◆ **To do**: Change "terminal" to "console" and reproduce the listing with no other edits, from its start down through the line containing "click(1059, 58)". Leave the pictures out of your answer.

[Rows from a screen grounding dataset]
· · · · ·

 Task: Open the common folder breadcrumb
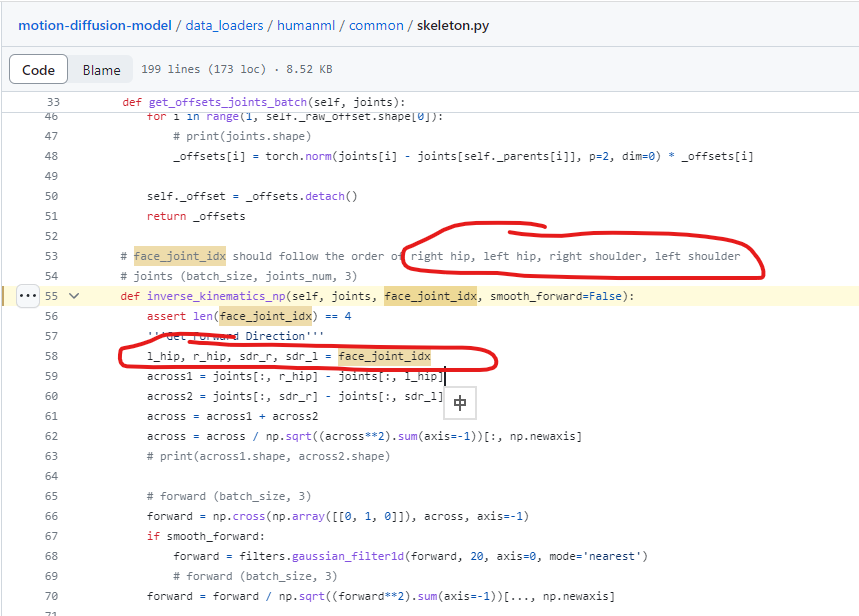(x=376, y=25)
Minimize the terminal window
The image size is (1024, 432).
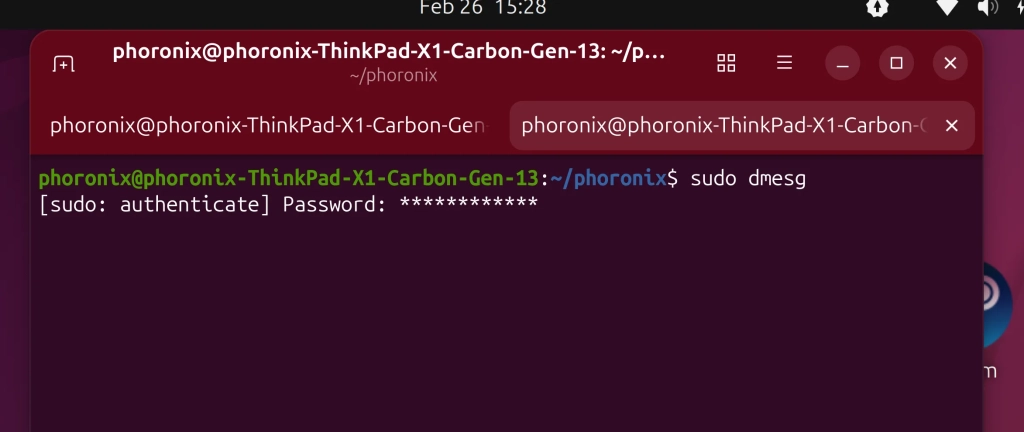coord(843,64)
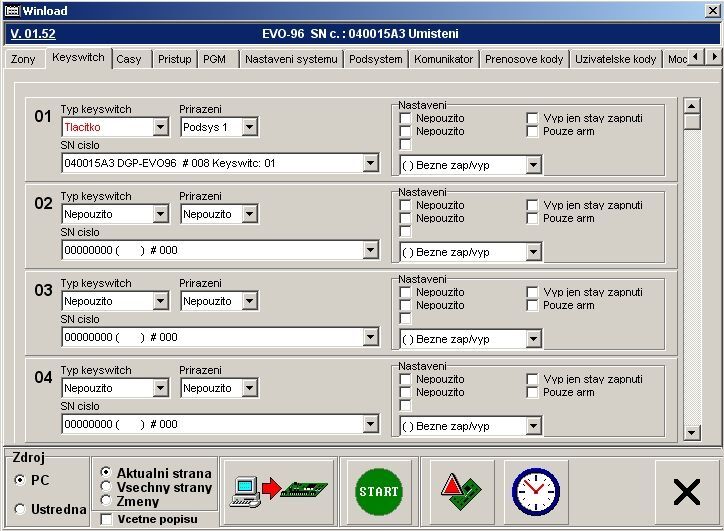The width and height of the screenshot is (724, 531).
Task: Click the PC-to-panel transfer icon
Action: coord(279,491)
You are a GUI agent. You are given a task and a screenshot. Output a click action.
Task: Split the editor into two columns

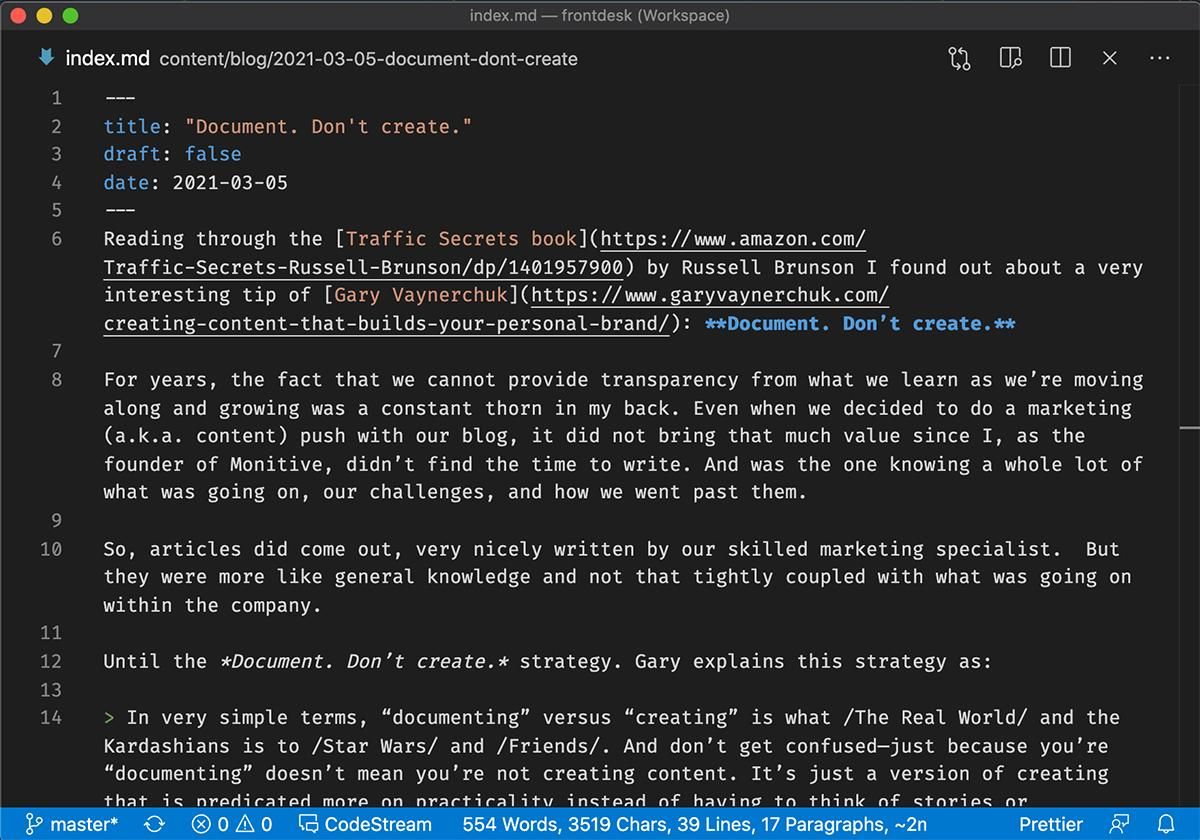click(1059, 58)
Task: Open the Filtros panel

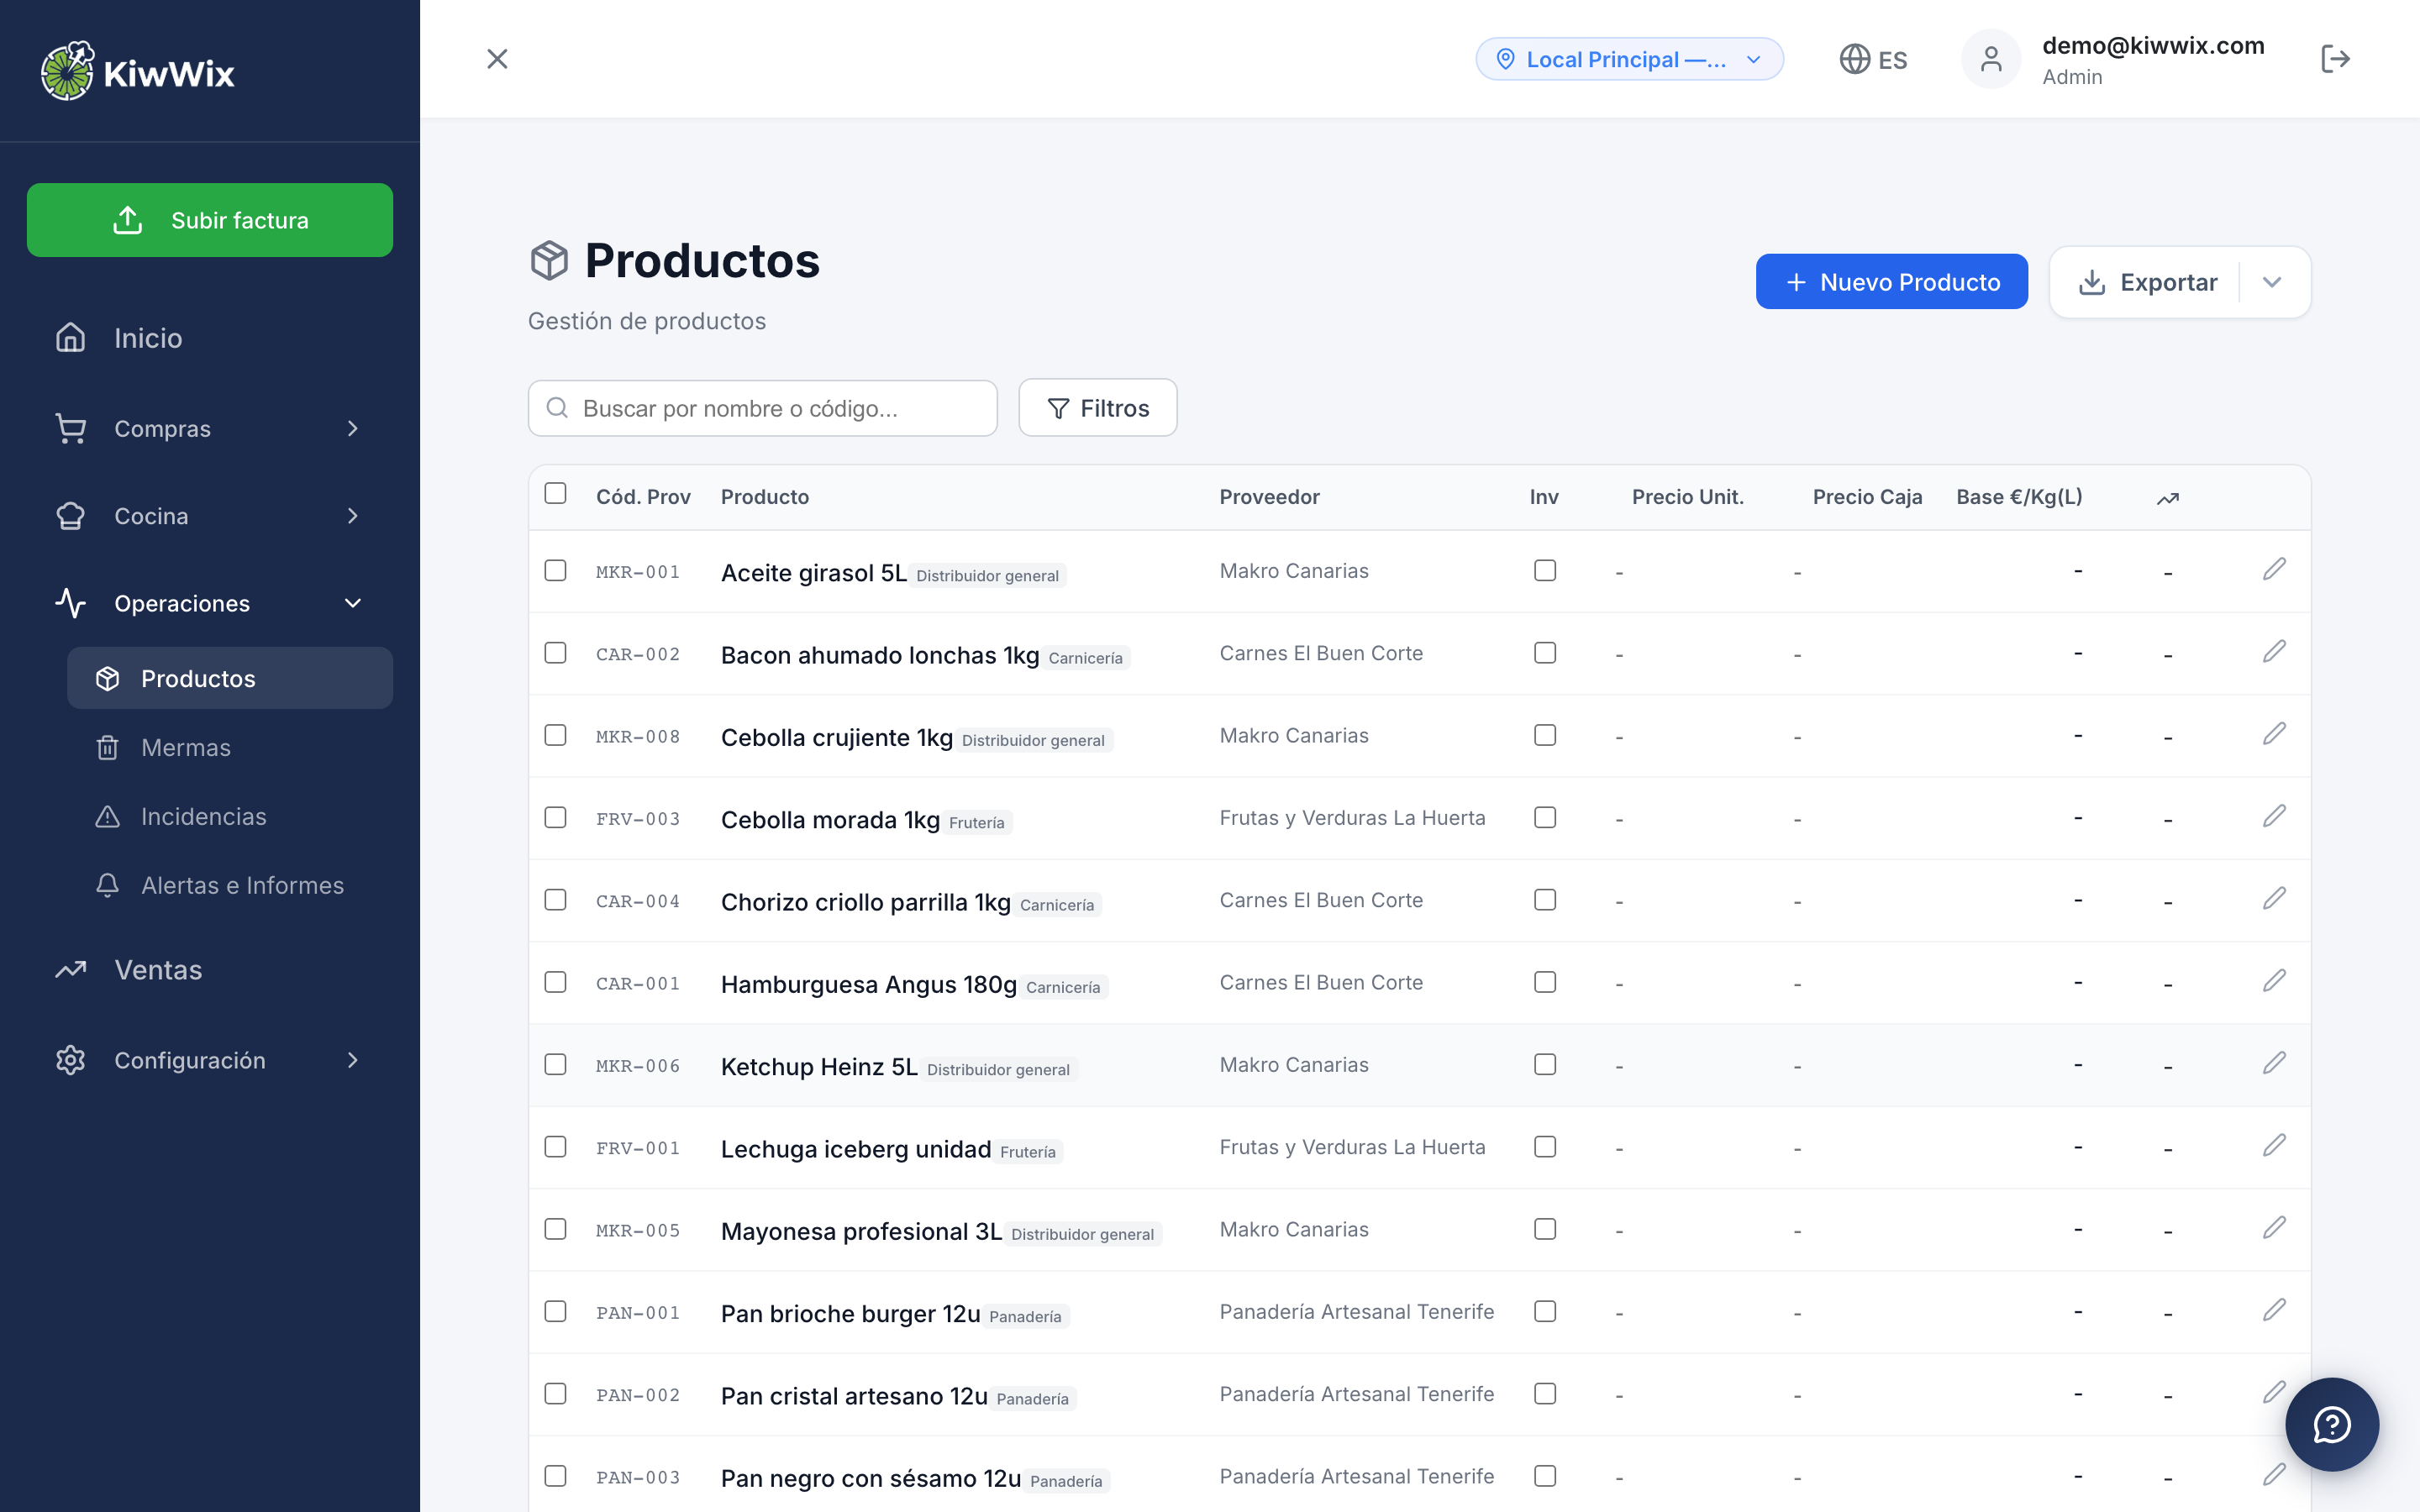Action: [1097, 407]
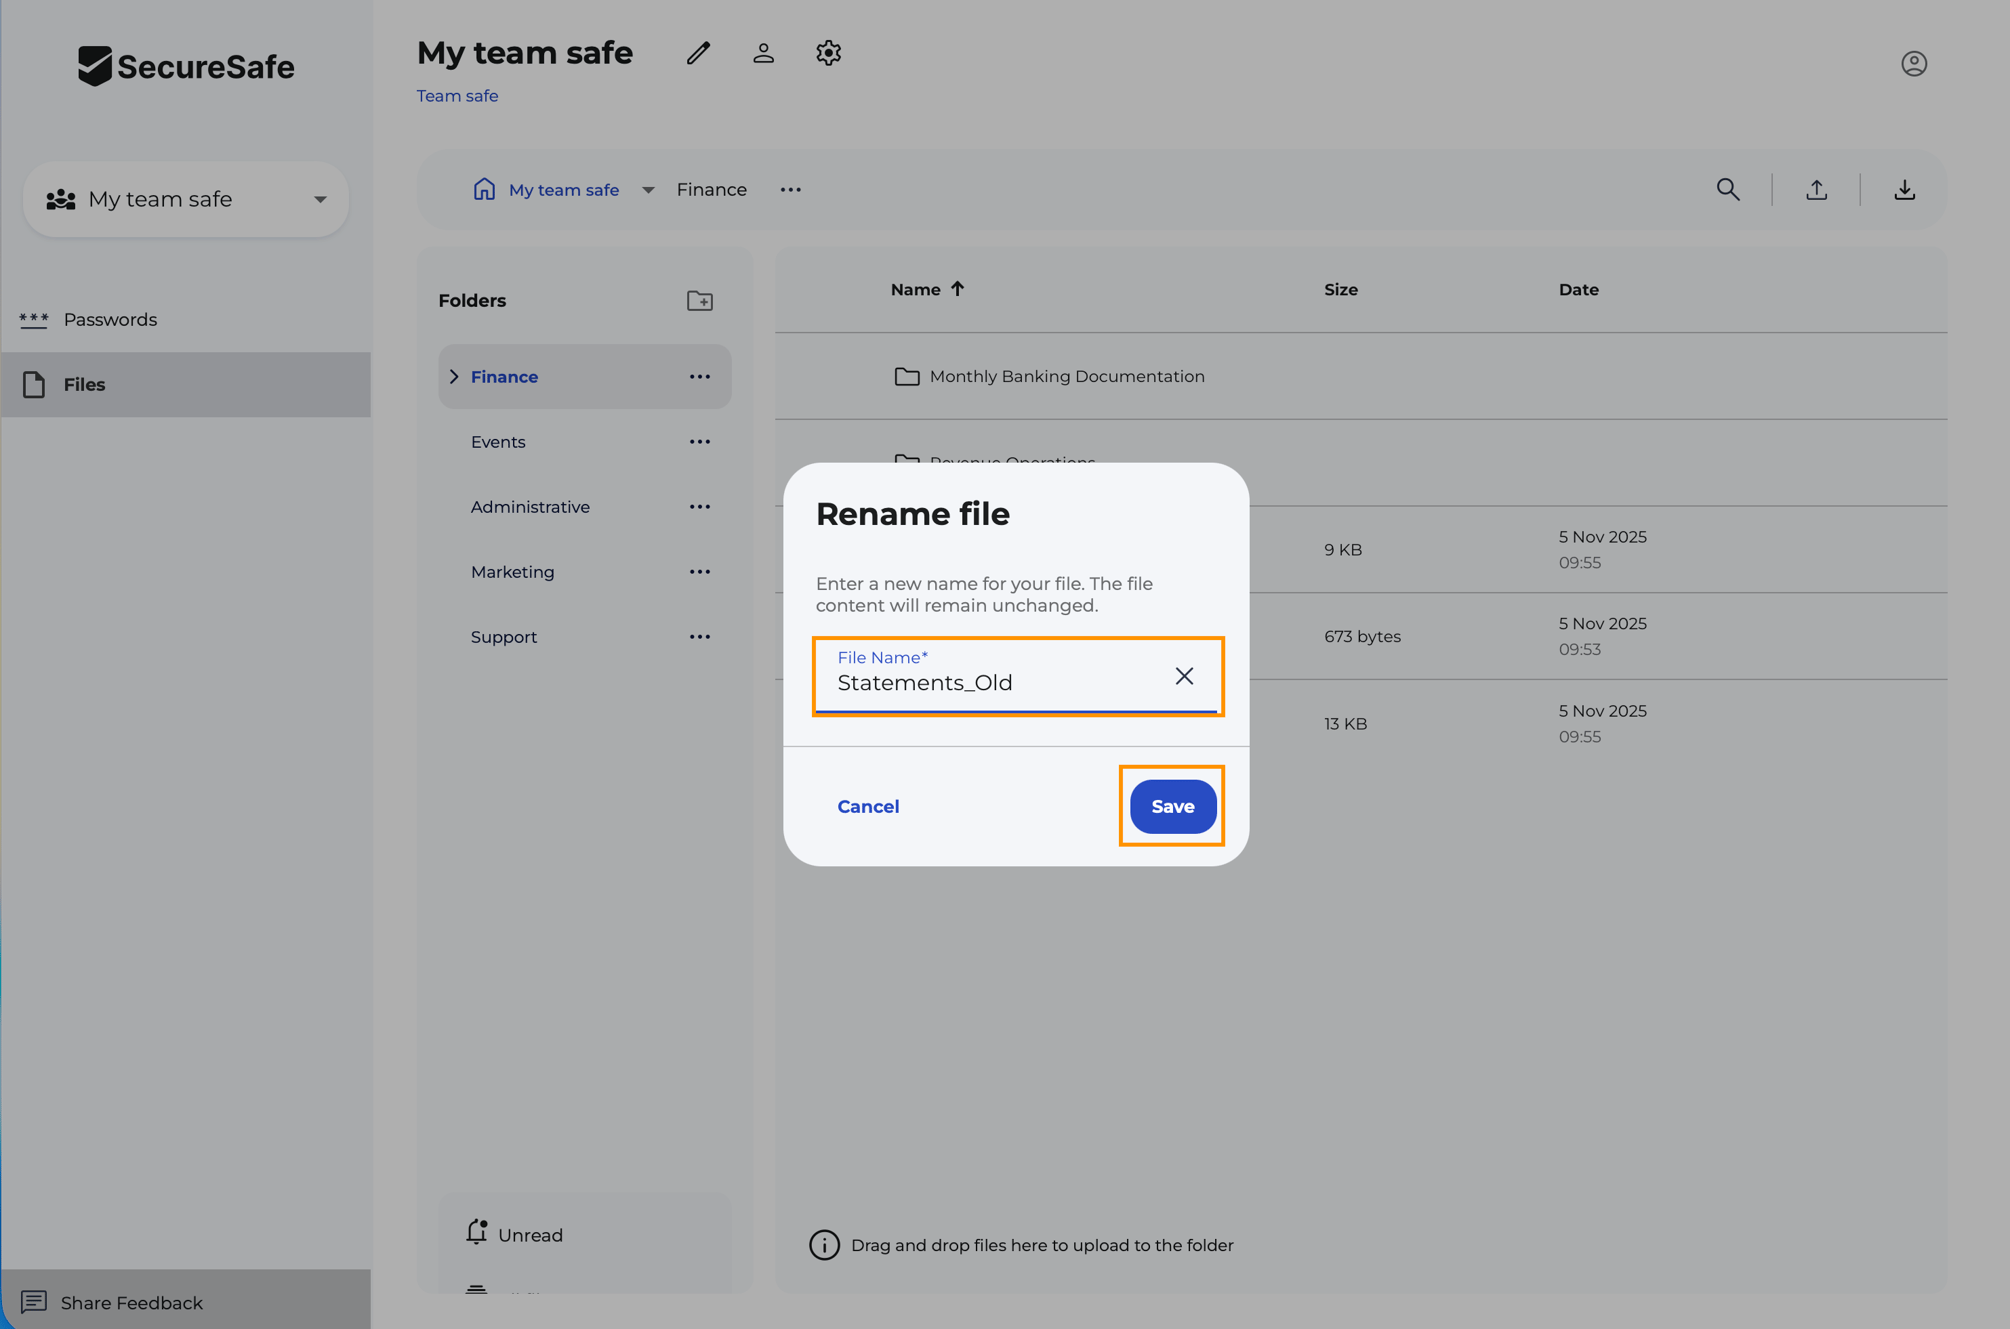2010x1329 pixels.
Task: Save the new file name
Action: click(x=1171, y=806)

· · · · ·

◆ **In response**:
 Task: Open the common folder breadcrumb
(x=376, y=25)
Minimize the console window
The image size is (1024, 432).
coord(843,64)
The width and height of the screenshot is (724, 531).
Task: Click the PC-to-panel transfer icon
Action: coord(279,491)
You are a GUI agent. You are given a task and a screenshot. Output a click action.
Task: Split the editor into two columns

click(1059, 58)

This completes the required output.